Cincinnati-based Christ Hospital Health Network is one of the first health systems to adopt an AI platform from Epic that has helped detect lung cancer in several patients.
The application uses natural language processing to extract mentions of lung nodules from radiologist reports for lung navigators to review and track. Since mid-August, when the technology went live, the AI has found over 4,200 lung nodule mentions that led to the detection of nearly 100 cancers and the initiation of more than 50 cancer treatments.
"This is quite a significant deal," Christ Hospital Chief Medical Officer Marcus Romanello, MD, told Becker's. "This is multiple lives saved. If you look at the treatment for Stage 1 cancer versus Stage 3 or 4, the outcomes are vastly different."
The health system has increased the number of lung nodules it is tracking sixfold, and the AI program was free to implement as part of an Epic EHR update.
"We were talking about this at our executive team meeting: the continual cost pressures and reimbursement challenges. How do we do more with less?" said Joy Oh, chief information and digital transformation officer of Christ Hospital Health Network. "This is saving time all around in addition to saving lives. Let's have technology work for us, not the other way around."
Christ Hospital has helped make improvements to the model, including an update that has cut false positives, said Christ Hospital clinical systems analyst David Moeller. The positive predictive value has been 93%. The next step is for the technology to note the size, composition and location of the nodules.
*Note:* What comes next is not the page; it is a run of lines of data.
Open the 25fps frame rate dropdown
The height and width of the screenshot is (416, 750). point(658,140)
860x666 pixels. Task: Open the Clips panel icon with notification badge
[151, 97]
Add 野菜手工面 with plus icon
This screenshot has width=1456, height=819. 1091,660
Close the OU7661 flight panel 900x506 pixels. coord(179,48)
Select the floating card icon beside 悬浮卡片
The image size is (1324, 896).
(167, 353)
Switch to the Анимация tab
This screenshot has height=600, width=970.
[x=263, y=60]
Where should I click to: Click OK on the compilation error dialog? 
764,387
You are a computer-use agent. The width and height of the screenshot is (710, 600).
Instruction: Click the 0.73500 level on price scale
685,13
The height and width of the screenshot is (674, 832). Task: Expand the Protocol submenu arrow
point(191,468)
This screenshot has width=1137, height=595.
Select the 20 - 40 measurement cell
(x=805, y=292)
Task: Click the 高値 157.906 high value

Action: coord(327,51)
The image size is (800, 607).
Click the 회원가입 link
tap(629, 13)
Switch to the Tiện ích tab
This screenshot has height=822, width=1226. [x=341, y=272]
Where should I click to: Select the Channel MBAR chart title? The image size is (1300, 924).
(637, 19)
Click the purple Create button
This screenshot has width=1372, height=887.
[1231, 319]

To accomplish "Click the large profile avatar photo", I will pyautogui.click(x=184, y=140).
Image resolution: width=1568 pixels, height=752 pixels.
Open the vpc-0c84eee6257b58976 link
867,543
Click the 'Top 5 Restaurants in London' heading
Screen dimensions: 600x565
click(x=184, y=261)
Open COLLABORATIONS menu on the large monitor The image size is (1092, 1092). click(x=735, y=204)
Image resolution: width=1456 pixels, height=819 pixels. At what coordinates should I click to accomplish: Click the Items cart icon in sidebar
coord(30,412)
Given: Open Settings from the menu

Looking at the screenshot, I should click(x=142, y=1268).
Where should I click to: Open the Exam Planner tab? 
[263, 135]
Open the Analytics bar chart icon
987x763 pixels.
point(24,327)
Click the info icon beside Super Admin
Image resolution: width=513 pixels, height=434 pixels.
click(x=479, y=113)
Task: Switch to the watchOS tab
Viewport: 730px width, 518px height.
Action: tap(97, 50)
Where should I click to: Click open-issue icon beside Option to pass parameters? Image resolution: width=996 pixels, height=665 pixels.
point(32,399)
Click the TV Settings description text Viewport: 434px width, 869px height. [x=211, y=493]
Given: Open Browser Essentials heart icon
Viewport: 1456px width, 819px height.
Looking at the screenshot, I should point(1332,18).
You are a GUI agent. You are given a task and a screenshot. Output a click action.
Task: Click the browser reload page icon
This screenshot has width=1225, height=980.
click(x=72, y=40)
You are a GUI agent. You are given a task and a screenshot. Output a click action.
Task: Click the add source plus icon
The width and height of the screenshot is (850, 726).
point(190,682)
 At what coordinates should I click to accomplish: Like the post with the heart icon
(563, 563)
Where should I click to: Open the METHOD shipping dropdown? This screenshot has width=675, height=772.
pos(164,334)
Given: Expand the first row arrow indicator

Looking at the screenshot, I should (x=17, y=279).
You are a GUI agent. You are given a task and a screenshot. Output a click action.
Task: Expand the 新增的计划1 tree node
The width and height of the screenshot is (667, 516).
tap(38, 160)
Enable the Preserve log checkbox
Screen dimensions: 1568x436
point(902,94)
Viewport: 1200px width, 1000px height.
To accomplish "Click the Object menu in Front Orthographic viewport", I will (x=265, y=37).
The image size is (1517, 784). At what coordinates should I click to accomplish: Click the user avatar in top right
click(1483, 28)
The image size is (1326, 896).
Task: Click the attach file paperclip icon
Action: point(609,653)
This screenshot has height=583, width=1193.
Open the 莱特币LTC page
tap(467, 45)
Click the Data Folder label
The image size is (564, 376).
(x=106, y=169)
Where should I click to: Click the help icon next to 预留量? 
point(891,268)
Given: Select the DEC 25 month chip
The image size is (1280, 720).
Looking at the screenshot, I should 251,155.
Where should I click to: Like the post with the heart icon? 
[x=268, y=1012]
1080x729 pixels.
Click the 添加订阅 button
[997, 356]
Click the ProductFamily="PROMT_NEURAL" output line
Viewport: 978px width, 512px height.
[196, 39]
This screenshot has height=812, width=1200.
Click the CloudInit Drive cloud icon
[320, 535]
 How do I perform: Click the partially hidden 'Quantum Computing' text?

"We're asking more and more front-line physicians every day to process and compute information," Dr. Romanello said. "So they're receiving a CT report on the patient, then having to read the entire body of it and make multiple decision analyses of the individual nodules. Let's automate that. Let's make our physicians superhuman in their ability to manage the number of patients under their purview."
Epic is working on a similar tool for abdominal aortic aneurysms.
"It's the same concept of searching through all this text for key insights," Ms. Oh said. "You could apply that to almost any specialty in healthcare where you're looking for something very specific."